Ormeshadow

OrmeshadowI bought this book as a direct result of the “Addressing Our Biases” episode of Breaking the Glass Slipper. It reminded me that Priya Sharma is one of the nicest people that I have ever met, and while I’m unlikely to review an entire short fiction collection, she does have a novella out too.

Ormeshadow is a very English story. It also reminds me of why I hate the Georgians so much. It is a period of British history that is deeply patriarchal and misogynist, had a massive gulf between the rich and the poor, and the rich were making a fortune out of the slave trade. Nothing in Ormeshadow is on the level of a Hogarth etching, but it is nevertheless a story of good people fallen on bad times, and on the mercy of cruel and selfish people.

Gideon Belman is the son of a middle-class family living in Bath. His university-educated father had a good job as a private secretary to a rich man, but something has wrong and the family has had to sell everything and head north to the Belman family farm. In theory Gideon’s father owns half of it. In practice it belongs to Uncle Thomas, who is a violent drunkard.
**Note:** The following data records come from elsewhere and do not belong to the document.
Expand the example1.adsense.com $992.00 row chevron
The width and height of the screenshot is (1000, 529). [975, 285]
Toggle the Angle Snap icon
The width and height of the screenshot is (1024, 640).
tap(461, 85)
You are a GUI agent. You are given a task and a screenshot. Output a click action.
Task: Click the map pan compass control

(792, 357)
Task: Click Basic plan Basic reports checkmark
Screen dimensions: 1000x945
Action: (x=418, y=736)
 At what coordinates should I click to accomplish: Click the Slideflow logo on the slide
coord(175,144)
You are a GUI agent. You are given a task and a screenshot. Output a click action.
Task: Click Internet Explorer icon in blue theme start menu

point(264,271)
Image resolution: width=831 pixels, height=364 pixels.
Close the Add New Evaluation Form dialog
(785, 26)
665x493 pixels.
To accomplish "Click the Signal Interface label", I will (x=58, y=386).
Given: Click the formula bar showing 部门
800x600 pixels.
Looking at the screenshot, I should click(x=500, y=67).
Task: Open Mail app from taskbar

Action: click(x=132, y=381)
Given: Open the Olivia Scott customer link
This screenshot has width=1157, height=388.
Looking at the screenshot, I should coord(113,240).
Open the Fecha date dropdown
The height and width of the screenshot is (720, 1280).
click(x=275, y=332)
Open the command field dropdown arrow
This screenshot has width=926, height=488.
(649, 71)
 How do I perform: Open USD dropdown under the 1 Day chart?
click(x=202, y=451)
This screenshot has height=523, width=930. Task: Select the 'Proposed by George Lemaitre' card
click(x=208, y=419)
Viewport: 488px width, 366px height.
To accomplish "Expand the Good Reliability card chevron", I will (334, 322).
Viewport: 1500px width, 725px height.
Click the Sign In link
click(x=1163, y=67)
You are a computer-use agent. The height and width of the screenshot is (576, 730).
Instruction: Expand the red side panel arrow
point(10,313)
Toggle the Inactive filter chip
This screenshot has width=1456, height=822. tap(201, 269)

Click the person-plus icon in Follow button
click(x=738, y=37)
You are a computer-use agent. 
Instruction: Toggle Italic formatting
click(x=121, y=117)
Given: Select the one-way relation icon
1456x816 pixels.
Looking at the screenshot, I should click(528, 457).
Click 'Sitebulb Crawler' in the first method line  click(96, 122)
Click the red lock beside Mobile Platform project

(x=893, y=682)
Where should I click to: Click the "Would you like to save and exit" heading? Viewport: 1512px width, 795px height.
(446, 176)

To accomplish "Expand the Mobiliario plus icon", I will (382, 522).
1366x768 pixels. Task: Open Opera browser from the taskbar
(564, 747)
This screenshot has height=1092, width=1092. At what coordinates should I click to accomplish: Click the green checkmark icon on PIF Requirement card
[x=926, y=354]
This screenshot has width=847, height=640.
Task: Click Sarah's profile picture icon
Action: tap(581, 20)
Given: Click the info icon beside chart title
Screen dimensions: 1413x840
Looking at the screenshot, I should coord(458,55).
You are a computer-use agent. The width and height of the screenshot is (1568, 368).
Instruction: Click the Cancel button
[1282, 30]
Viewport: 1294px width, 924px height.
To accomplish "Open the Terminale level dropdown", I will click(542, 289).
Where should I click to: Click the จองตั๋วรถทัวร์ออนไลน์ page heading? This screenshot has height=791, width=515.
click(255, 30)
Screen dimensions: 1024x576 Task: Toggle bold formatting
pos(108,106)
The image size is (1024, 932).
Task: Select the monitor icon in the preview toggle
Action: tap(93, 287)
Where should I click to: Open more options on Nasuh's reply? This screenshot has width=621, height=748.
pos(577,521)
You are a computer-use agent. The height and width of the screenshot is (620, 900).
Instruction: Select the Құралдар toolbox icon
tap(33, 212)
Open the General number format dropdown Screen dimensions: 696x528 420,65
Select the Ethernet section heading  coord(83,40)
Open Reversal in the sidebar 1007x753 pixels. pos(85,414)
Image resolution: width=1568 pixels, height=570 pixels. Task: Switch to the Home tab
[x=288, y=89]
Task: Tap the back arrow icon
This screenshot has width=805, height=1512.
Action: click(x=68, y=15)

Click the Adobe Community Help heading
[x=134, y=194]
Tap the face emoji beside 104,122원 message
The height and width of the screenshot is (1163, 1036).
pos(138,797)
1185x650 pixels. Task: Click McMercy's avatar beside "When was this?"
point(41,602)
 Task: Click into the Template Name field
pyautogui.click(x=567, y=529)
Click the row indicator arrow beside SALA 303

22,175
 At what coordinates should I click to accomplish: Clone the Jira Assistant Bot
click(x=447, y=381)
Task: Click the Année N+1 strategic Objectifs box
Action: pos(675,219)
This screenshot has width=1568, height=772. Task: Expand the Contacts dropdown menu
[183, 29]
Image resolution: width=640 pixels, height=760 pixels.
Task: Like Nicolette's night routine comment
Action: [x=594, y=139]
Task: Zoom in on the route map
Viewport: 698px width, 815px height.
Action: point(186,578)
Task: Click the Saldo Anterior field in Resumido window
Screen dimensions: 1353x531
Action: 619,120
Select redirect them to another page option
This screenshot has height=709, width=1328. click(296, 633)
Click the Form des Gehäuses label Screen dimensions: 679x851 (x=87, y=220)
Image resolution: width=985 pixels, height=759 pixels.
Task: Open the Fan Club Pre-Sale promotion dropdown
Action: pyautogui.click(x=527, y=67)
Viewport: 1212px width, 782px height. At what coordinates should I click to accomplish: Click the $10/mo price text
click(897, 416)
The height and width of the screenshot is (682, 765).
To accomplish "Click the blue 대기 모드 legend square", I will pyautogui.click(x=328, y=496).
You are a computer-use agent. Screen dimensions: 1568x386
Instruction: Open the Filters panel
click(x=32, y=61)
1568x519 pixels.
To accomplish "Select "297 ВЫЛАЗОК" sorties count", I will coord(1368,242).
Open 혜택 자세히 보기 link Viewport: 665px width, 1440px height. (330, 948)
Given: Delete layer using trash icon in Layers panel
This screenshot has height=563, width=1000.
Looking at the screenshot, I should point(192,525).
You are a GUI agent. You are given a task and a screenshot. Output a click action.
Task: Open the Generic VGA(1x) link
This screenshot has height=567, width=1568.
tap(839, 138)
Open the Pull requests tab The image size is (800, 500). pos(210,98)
Mostly the story is domestic drama about awful people being awful to everyone else, but seen through the eyes of an innocent young boy. A particularly interesting character is Gideon’s mother who is very beautiful and determined to use that beauty to get her own way, whatever the cost. On the one hand, as a woman in Georgian England, she’s making use of the only advantage that she has. On the other, she’s abominably selfish.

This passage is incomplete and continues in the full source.